In the fall of 1942, Copland submitted his four-minute flourish to the Cincinnati Symphony, whose conductor, Eugene Goossens, had commissioned music to support the North American forces.
No matter how many times you hear “Fanfare for the Common Man” performed you are struck, always, by the unexpected blessedness of its cool beginning. There is a sudden throb of affection, the certain strangeness that is an element in all true works of art. The notes carry the pulse and will of men.
After drums, gong, and timpani, and then three trumpets soar, French horns, trombones and tuba kick in. It is a Wall of Sound, twenty years before “Be My Baby.”
Alex Ross’ savory new book “The Rest Is Noise” calls “Fanfare for the Common Man” a “muscular utterance” with an “adamantine trumpet line” and cites its enduring influence. Ross points out that Queen incorporated part of the main melody and the stamping rhythm into its 1977 stadium anthem “We Will Rock You.”

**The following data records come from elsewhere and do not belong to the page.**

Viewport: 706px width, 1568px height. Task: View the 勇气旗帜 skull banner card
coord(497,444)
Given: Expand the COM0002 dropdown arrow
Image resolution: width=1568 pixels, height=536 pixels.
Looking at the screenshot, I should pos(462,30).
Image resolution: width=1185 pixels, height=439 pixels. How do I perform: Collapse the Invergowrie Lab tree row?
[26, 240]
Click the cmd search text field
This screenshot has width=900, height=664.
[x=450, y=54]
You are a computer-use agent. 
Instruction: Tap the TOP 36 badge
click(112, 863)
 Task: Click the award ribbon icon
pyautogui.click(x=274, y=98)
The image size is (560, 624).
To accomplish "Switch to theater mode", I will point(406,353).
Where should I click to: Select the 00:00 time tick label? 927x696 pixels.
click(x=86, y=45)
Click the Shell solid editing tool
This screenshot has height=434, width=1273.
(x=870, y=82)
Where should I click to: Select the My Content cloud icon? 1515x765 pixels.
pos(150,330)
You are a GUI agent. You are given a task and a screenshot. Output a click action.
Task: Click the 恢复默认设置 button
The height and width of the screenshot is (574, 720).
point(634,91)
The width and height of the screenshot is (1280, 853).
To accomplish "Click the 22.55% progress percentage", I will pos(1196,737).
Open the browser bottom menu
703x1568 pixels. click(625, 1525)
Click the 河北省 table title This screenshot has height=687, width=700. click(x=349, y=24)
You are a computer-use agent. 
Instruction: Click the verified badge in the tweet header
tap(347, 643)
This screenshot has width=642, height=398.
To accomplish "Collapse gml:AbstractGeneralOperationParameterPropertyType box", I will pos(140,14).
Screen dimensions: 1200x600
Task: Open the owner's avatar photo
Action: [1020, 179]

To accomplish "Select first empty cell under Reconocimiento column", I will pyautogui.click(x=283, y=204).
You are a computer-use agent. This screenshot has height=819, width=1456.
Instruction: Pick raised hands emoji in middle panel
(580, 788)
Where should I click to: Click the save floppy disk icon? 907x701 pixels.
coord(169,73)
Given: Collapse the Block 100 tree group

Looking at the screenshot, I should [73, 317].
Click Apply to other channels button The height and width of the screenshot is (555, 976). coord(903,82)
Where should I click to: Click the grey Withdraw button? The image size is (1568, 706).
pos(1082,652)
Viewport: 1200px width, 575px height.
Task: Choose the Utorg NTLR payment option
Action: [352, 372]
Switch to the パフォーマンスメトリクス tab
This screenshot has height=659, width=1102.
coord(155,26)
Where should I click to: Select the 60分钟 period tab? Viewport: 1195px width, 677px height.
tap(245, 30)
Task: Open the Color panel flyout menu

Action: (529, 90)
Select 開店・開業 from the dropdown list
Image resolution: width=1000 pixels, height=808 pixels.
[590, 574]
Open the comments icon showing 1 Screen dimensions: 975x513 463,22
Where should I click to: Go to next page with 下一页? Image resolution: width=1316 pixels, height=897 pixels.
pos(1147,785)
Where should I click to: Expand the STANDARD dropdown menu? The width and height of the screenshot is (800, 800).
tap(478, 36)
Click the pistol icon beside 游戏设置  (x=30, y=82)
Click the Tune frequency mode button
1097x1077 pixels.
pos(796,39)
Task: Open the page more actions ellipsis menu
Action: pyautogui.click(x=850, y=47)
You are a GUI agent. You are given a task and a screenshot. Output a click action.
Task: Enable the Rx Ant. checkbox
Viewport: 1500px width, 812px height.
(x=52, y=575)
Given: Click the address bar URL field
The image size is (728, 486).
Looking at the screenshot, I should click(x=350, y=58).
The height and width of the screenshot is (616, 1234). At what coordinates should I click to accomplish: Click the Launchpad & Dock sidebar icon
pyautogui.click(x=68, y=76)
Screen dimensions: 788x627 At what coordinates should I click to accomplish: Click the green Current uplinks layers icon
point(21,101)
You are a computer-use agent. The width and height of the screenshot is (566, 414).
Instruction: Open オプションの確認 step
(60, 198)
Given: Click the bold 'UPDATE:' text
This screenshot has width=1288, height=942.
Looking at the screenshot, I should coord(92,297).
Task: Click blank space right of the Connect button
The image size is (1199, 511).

Of course, Keith Emerson picked up on it and others did, too. And hints of its power and lift and staggering sweetness can be heard in numerous movie soundtracks.
In terms of eminence, what Copland and Frishberg composed can’t be compared. But as soul-stroking veneration of a generation distorted by world war both are shiver inducing.
Copland once recalled, “It was the common man, after all, who was doing all the dirty work in the war and the army. He deserved a fanfare.”
Goossens told Copland that his fanfare’s title was as original as its music, which is the sort of remark often made about “Van Lingle Mungo.”
Van Mungo was a Brooklyn Dodger and New York Giant fireballer with a beautiful name. But he was just another player, another one of us: a career overpromiser and underachiever. During spring training in the year that Copland debuted his masterpiece he was the subject of a hopeful newspaper story under the headline: “Giants Believe Van Lingle Mungo’s Story This Spring.”
Copland and Frishberg each wrote for the common good. But what else do their tunes have in common? “Van Lingle Mungo” and “Fanfare for the Common Man” are both either sad — a hopeless, rayless sorrow — or poignant, take your pick. Copland’s is the canonical work, but Frishberg’s hymn to remembered baseball also perseveres.